YOUR OBJECTIVE: Exactly as written, return all the data, leaving its pictures behind.

═════ RECORDS FOR THE EXERCISE ═════

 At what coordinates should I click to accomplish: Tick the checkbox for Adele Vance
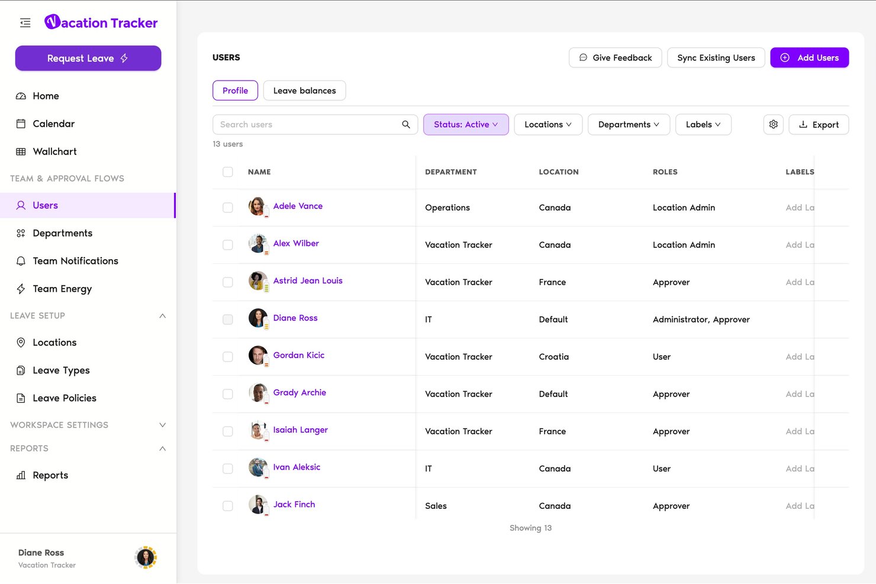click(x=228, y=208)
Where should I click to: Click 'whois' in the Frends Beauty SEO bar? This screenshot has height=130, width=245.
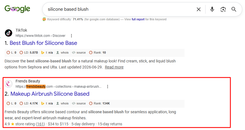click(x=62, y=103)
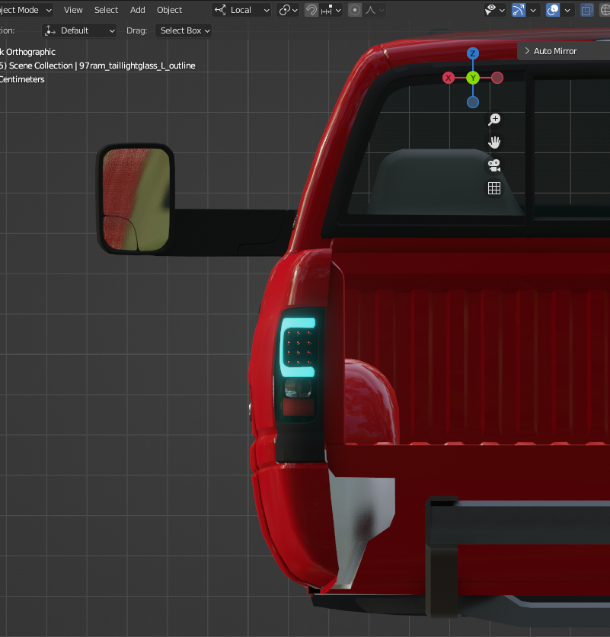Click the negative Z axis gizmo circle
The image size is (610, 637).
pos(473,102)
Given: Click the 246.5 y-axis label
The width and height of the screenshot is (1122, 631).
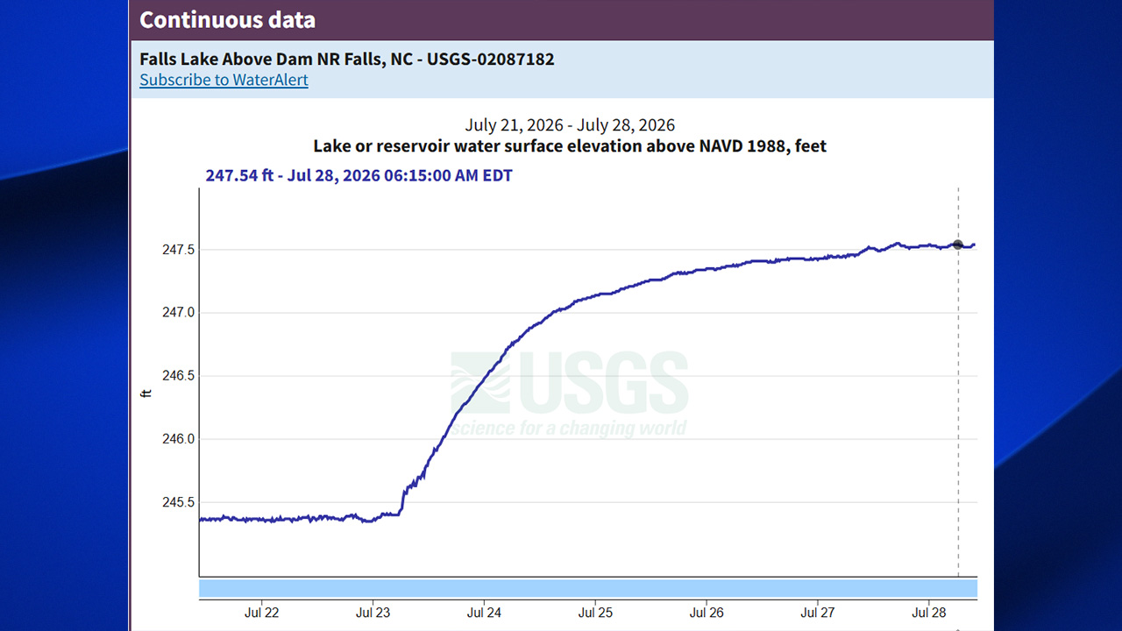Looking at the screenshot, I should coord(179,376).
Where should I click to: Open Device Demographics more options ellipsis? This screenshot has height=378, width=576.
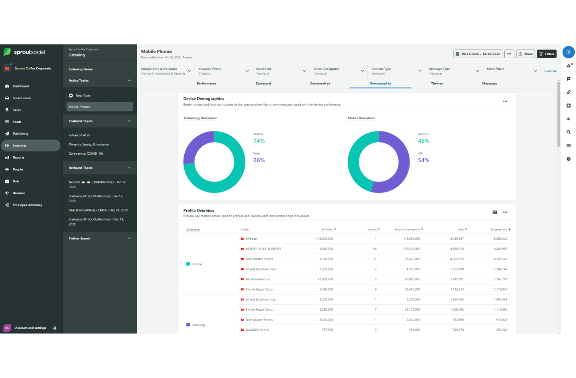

═════

EXPECTED OUTPUT:
 At what coordinates should I click to accomplish: Tick the checkbox for Adele Vance
click(x=228, y=208)
Where should I click to: Click 'whois' in the Frends Beauty SEO bar? This screenshot has height=130, width=245.
click(x=62, y=103)
Click the negative Z axis gizmo circle
The image size is (610, 637).
pos(473,102)
Given: Click the 246.5 y-axis label
The width and height of the screenshot is (1122, 631).
Looking at the screenshot, I should coord(179,376).
Where should I click to: Open Device Demographics more options ellipsis? This screenshot has height=378, width=576.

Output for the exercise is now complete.